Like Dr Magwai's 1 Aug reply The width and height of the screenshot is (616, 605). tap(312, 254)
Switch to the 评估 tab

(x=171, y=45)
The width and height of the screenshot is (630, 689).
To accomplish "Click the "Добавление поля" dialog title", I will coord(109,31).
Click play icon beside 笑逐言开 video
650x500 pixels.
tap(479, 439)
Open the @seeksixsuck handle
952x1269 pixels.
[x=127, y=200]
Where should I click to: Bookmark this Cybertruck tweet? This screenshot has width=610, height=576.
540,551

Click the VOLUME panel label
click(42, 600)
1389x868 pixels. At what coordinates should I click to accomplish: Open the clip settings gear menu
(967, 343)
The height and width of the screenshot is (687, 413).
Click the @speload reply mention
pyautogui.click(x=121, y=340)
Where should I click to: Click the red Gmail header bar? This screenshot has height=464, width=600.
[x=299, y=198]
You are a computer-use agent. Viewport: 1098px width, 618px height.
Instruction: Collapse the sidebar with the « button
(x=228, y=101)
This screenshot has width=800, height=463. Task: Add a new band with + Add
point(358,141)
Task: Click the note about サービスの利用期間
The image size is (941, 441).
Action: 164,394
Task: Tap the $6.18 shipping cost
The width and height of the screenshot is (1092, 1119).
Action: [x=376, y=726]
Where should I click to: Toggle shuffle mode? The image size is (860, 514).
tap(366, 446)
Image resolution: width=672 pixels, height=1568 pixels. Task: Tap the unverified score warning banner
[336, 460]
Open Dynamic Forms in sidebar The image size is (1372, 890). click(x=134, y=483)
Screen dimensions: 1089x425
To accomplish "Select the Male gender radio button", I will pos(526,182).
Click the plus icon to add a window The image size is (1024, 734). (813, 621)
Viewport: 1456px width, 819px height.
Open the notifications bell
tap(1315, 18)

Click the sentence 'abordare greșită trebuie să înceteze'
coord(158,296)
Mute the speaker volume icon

* _TASK STATEMENT_
Return every line of the records that contains the string "Where".

* _COMPLETE ANSWER_
Where should I click to: Bookmark this Cybertruck tweet? This screenshot has width=610, height=576.
Where should I click to: Click the red Gmail header bar? This screenshot has height=464, width=600.
Where should I click to: Toggle shuffle mode? The image size is (860, 514).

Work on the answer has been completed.